Unemployed and aimless, Fred spends his first jobless night at a fancy dinner party for the powerful and wealthy. He doesn’t expect to run into anyone he knows, let alone his former babysitter/childhood crush, Charlotte Field.
And oh, by the way, she's now the most powerful woman in the world, too: Secretary of State Charlotte Field.
A go-getter, Charlotte is determined, eloquent and beautiful. But she’s not very likeable, really. Which is a problem, especially as she prepares to run for the 2020 presidential election.
So, in an effort to reach a wider audience, Charlotte hires Fred to bring some life to her speeches. After all, he's got a reputation as a guy who knows how to tell it like it is.
Fred, of course jumps at the opportunity of a lifetime to help Charlotte win the election. And to woo her along the way, too, even if that potential romance seems like a long shot indeed.
Secretary of State Charlotte Field is disciplined, intelligent, intentional, poised and beautiful. It’s implied that she’s always been a high achiever and that she's always sought to change the world for the better. And when Charlotte is unexpectedly reunited with Fred, she sees in him a potential for greatness that he doesn’t see in himself. She remembers him as a funny, intelligent kid, and she thinks she can help him.
Fred, in turn, helps Charlotte remember who she is. He reminds her of her value. He encourages her to fight for what she believes in and not to cave in to the masses. And although he’s known for being rash, judgmental and impulsive, he eventually apologizes to those he hurts and tries to be respectful. Additionally, Fred fights for what he believes in, he doesn’t cave to social pressures, and he realizes his own self-worth.
Fred’s best friend, Lance, encourages Fred and tells him to remember that he is “worthy of love,” no matter what others might say. Similar themes in the film emphasize acceptance, self-love and determination.
Lance encourages Fred to be proactive, saying, “the Universe is trying to talk to you” and telling Fred that he has “destiny” on his side. Fred briefly ridicules Lance when he learns that Lance is “a man of Christian faith” who prays for him and wears a cross necklace.

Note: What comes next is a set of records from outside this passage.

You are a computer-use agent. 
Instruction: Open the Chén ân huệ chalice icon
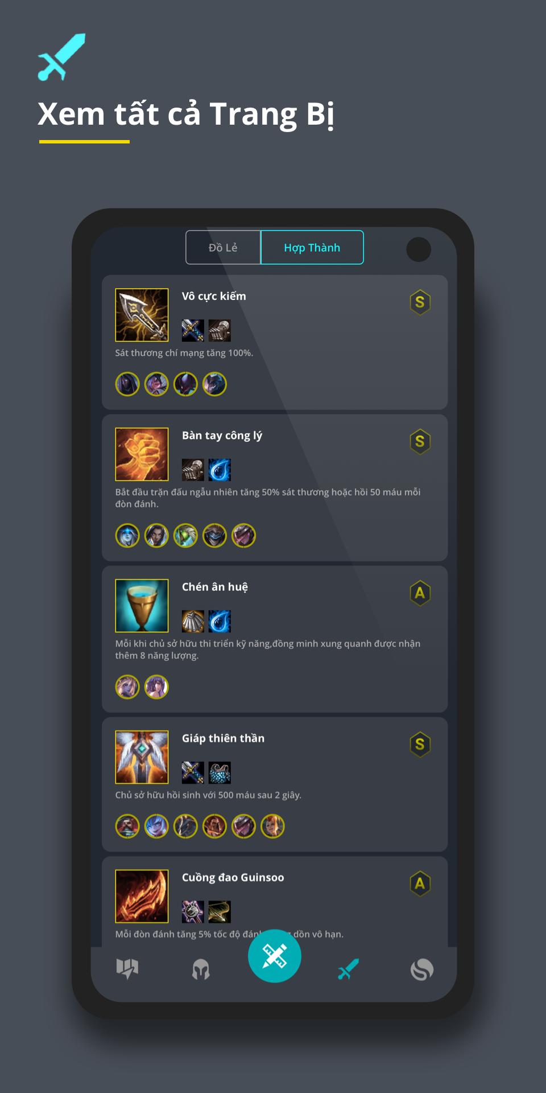tap(142, 606)
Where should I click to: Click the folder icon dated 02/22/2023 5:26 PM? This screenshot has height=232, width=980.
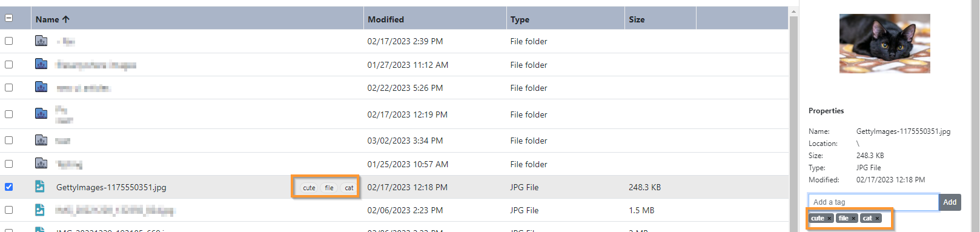[x=41, y=87]
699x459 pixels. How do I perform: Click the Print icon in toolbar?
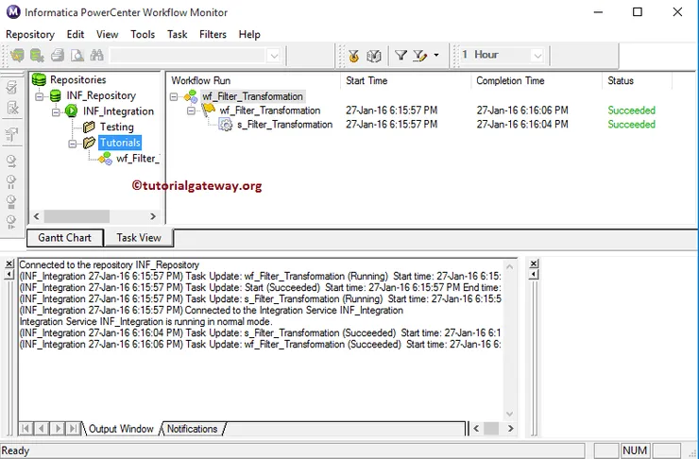[x=59, y=56]
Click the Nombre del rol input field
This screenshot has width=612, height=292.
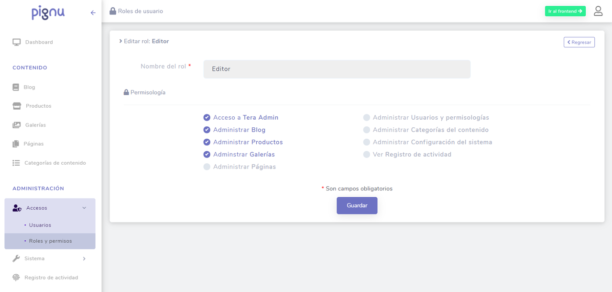tap(337, 69)
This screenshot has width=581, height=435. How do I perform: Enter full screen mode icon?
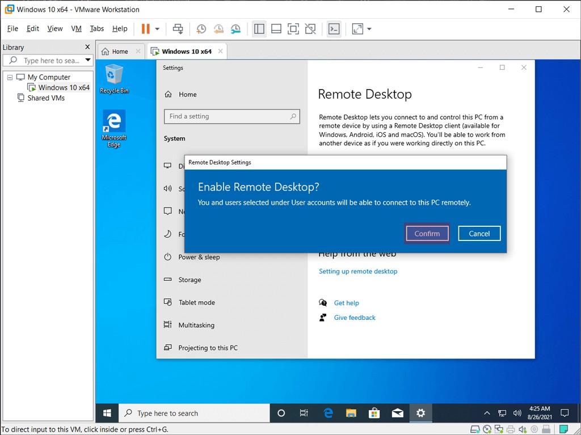[x=293, y=29]
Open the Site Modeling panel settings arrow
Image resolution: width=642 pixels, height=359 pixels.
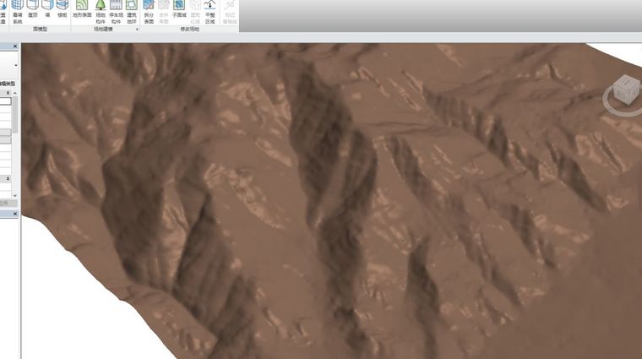[137, 30]
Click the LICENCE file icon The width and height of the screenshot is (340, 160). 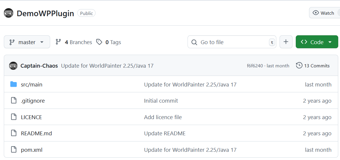pos(14,117)
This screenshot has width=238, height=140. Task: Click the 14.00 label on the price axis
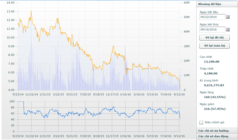point(10,3)
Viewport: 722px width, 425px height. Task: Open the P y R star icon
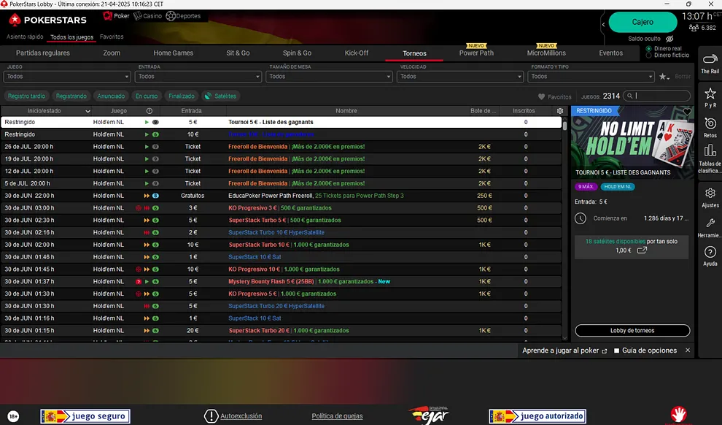click(x=710, y=96)
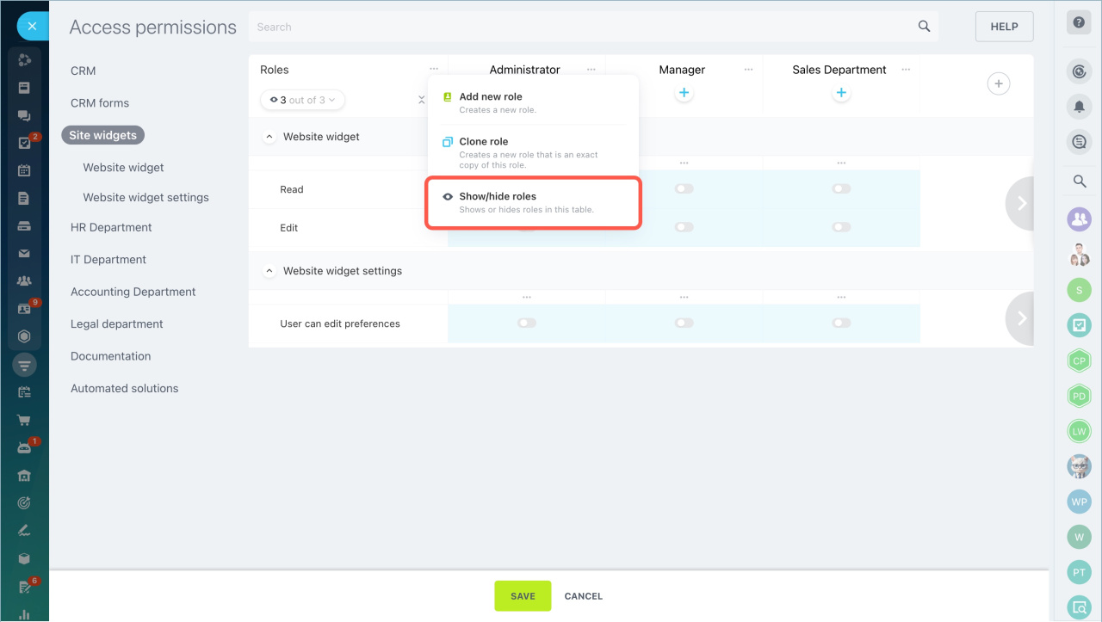1102x622 pixels.
Task: Click plus icon under Manager role
Action: pyautogui.click(x=684, y=93)
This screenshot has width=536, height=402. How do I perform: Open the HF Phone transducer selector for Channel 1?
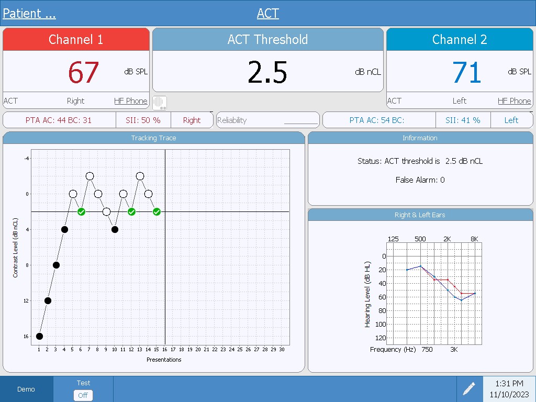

Fred and Charlotte have sex twice. The first time we see both Fred and Charlotte struggle to take off their pants. (Fred takes his shirt off, but Charlotte doesn’t.) We see movements and hear plenty of sounds as they narrate what’s happening. The second time, the camera focuses on her backside (she's wearing a dress) as she asks Fred to choke her and to engage in other sadomasochistic acts (though we don't actually see much of those).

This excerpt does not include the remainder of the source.